There's no problem with this feature. I don't understand TFA's problem with it. As a programmer I get to not use `unreachable()` if I don't want to, and if I do I'm happy that the compiler takes my word for it and does the right thing. This is not at all like code elision in UB cases.

The `realloc()` change though...

_8j50 1172 days ago

Shouldn't the compiler warn or error on unreachable code?

codeflo 1171 days ago

This is not about code that's found to be unreachable through static analysis (where compilers might warn), but about a manual programmer annotation that claims the code is dynamically unreachable even though statically it might look otherwise.

benj111 1171 days ago

Why would you want that?

Is it to aid building for multiple targets? For debug builds?

flohofwoe 1171 days ago

Unreachable is mainly used as an optimization hint. For instance if you put an unreachable into the default branch of a continuous and non-exhaustive (from the pov of the compiler) switch-case statement, the compiler will not emit a range check for the jump table lookup.

ufo 1171 days ago

It helps optimization. One example is if you have code like this:

    if(condition) {
       error_stuff()
       abort();
    }
    normal_stuff();

If the compiler doesn't know that abort exits the program, they have to compile the normal_stuff path under the assumption that the error path might have run before it. This might result in suboptimal code.

Currently, many compilers support annotations such as __attribute__(noreturn) and __builtin_unreachable() to manually indicate that a code path is unreachable. C23 is now standardizing these features (with a slight tweak to the syntax).

_0ffh 1171 days ago

You can for example use it to give hints to the compiler that allows for optimisations, that it couldn't do otherwise.

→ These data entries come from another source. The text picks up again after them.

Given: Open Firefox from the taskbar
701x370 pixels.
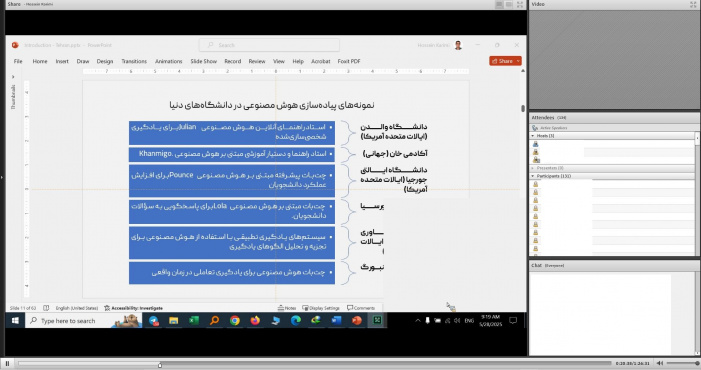Looking at the screenshot, I should coord(255,320).
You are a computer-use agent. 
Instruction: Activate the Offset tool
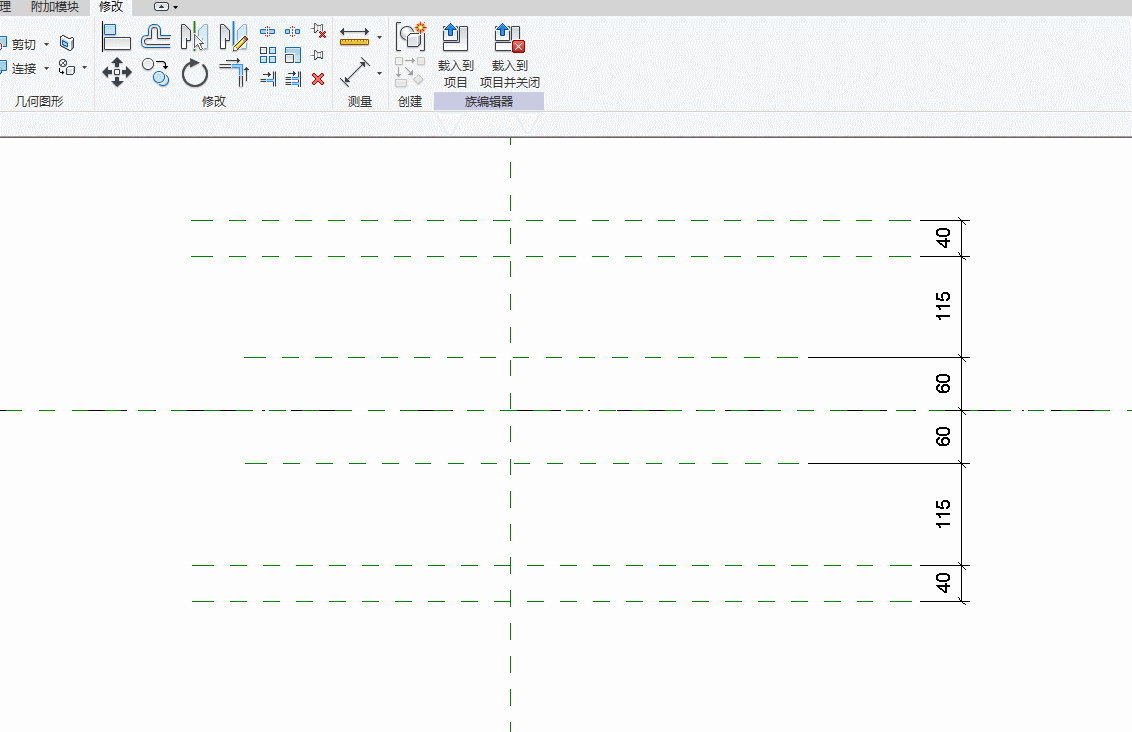tap(155, 37)
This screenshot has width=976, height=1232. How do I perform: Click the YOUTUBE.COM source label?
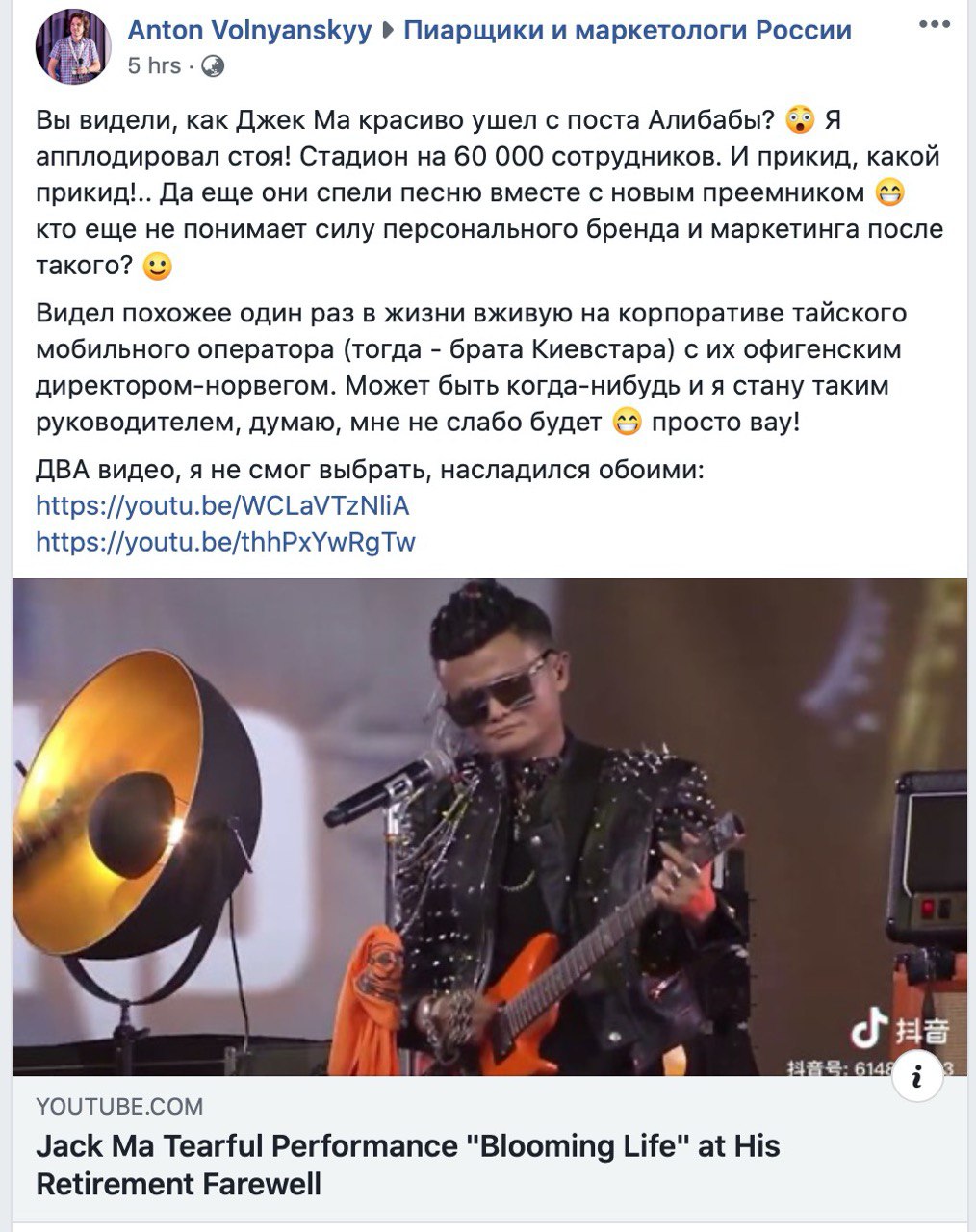click(x=119, y=1107)

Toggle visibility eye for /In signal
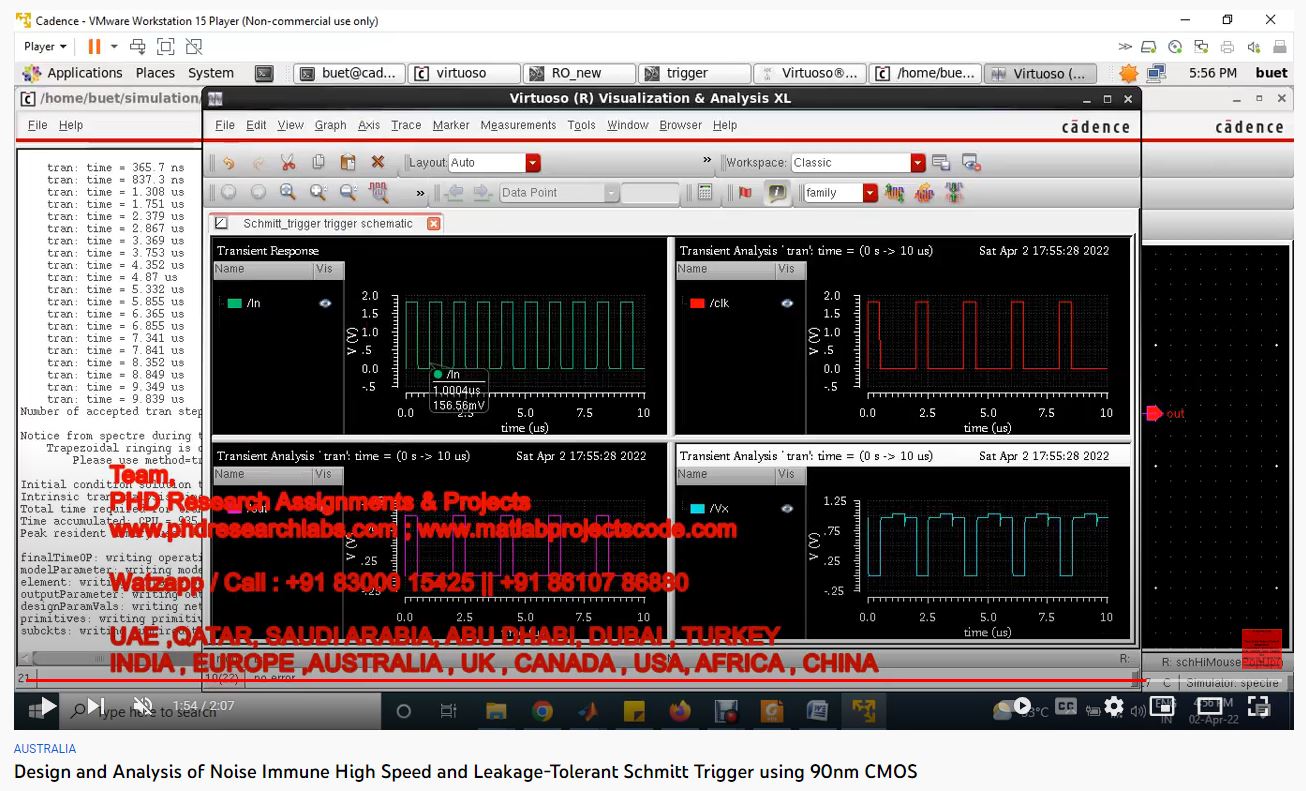(x=325, y=303)
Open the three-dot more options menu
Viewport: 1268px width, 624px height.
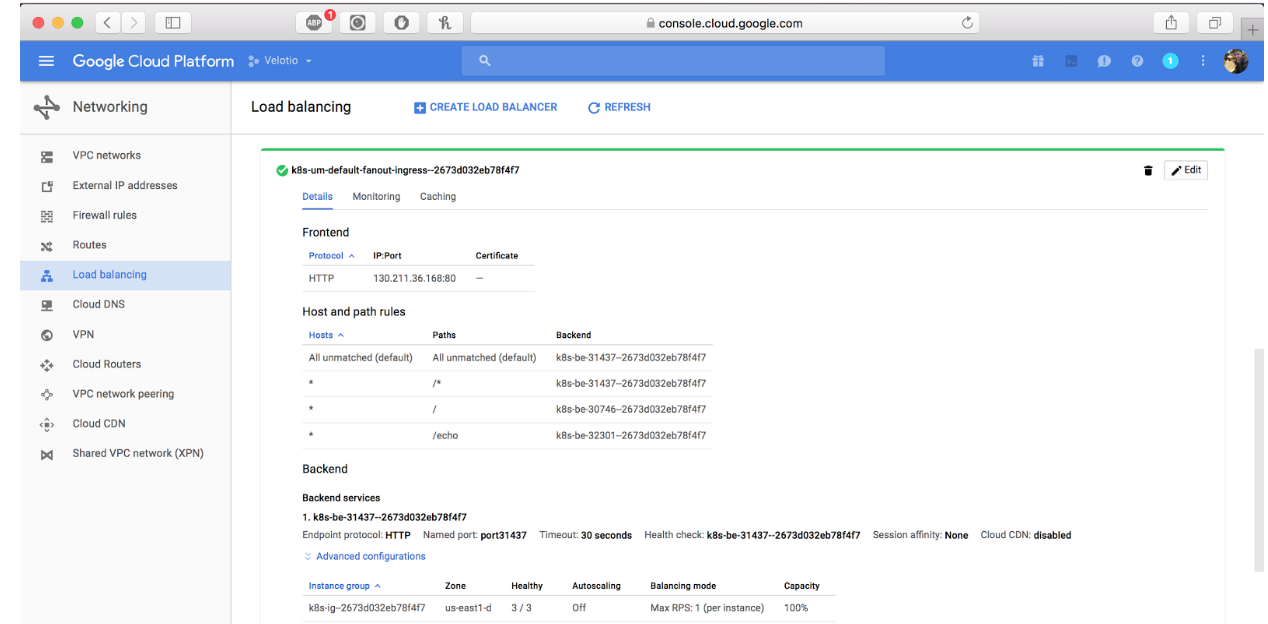click(1202, 62)
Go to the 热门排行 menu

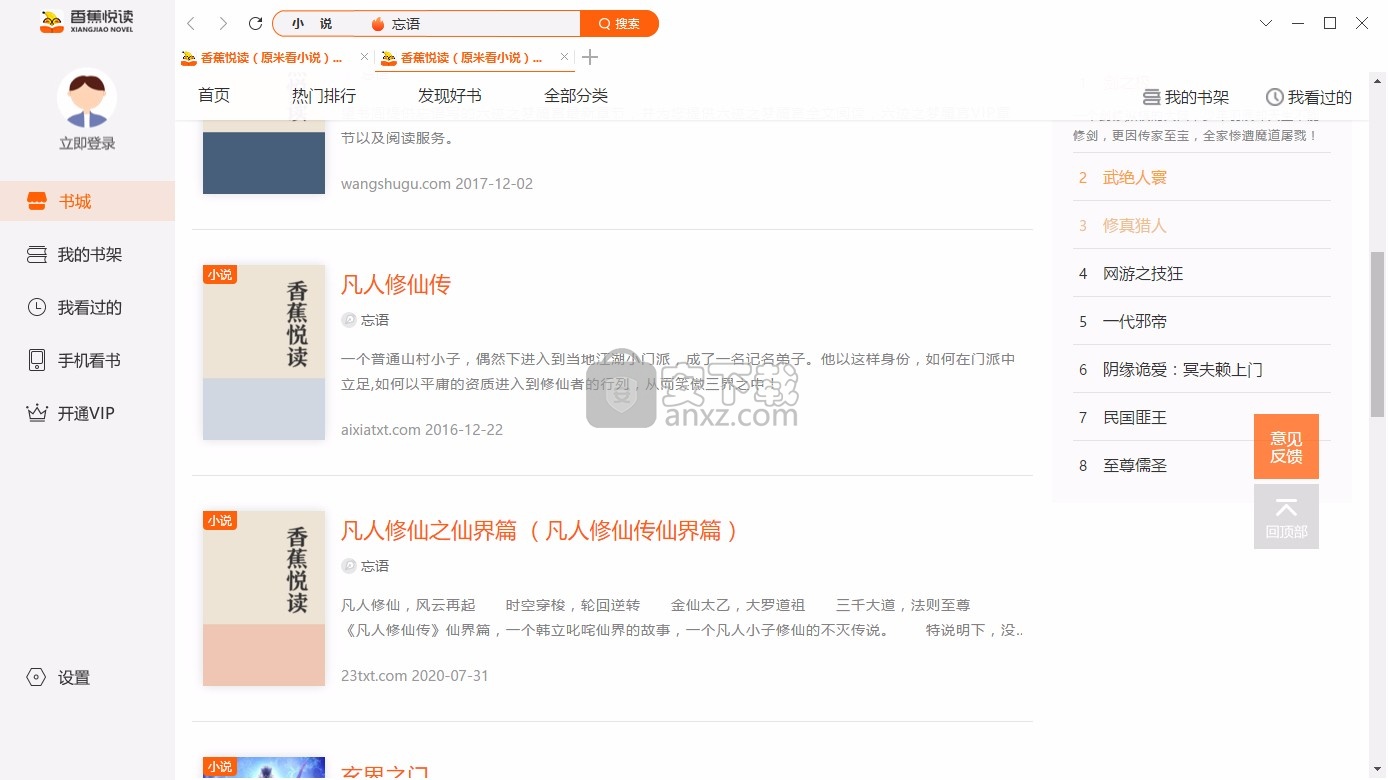[x=323, y=95]
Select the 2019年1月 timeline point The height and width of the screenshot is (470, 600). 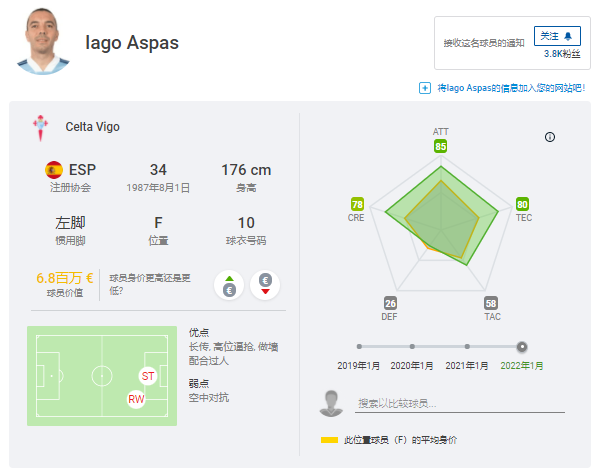coord(359,347)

Described e.g. here https://web.archive.org/web/20160508051118/http://blog.regeh...

Github https://github.com/preames/llvm-assume-hack

masklinn 1171 days ago

> Why would you want that?

To aid with optimisation, it basically lets you ask the compiler to remove branches, and provide constraints to the same.

An implementation might trap in debug code, but given no context would be provided you'd likely avoid this and would instead use your own wrapper macro to output a message of some sort in that case.

properparity 1171 days ago

But why put in unreachable? Doesn't make any sense to me.

If a branch is truly not supposed to ever happen, why have a branch at all? Just remove that code from the source entirely- that helps the optimizer even more, because the most optimal code is of course no code at all.

masklinn 1171 days ago

> But why put in unreachable? Doesn't make any sense to me.

Because sometimes you don't have a choice e.g. say you have a switch/case, if you don't do anything and none of the cases match, then it's equivalent to having an empty `default`. But you may want a `default: unreachable()` instead, to tell the compiler that it needs no fallback.

> If a branch is truly not supposed to ever happen, why have a branch at all? Just remove that code from the source entirely- that helps the optimizer even more, because the most optimal code is of course no code at all.

Except the compiler may compile code with the assumption that it needs to handle edge cases you "know" are not valid. By providing these branches-which-are-not, you're giving the compiler more data to work with. That extra data might turn out to be useless, but it might not.

benj111 1171 days ago

But this example isn't adding a constraint. The if statement is getting optimised away???

masklinn 1171 days ago

It is adding a constraint. The constraint is that argc can’t be smaller than 2. This is a literal “can’t”, as far as the compiler is concerned it’s a logical impossibility.

The branch containing the unreachable() obviously gets removed but the compiler then propagates the constraint (the condition for that illegal branch), and can prune any other path where `argc <= 2` upstream and downstream, as they are dead code per the constraint.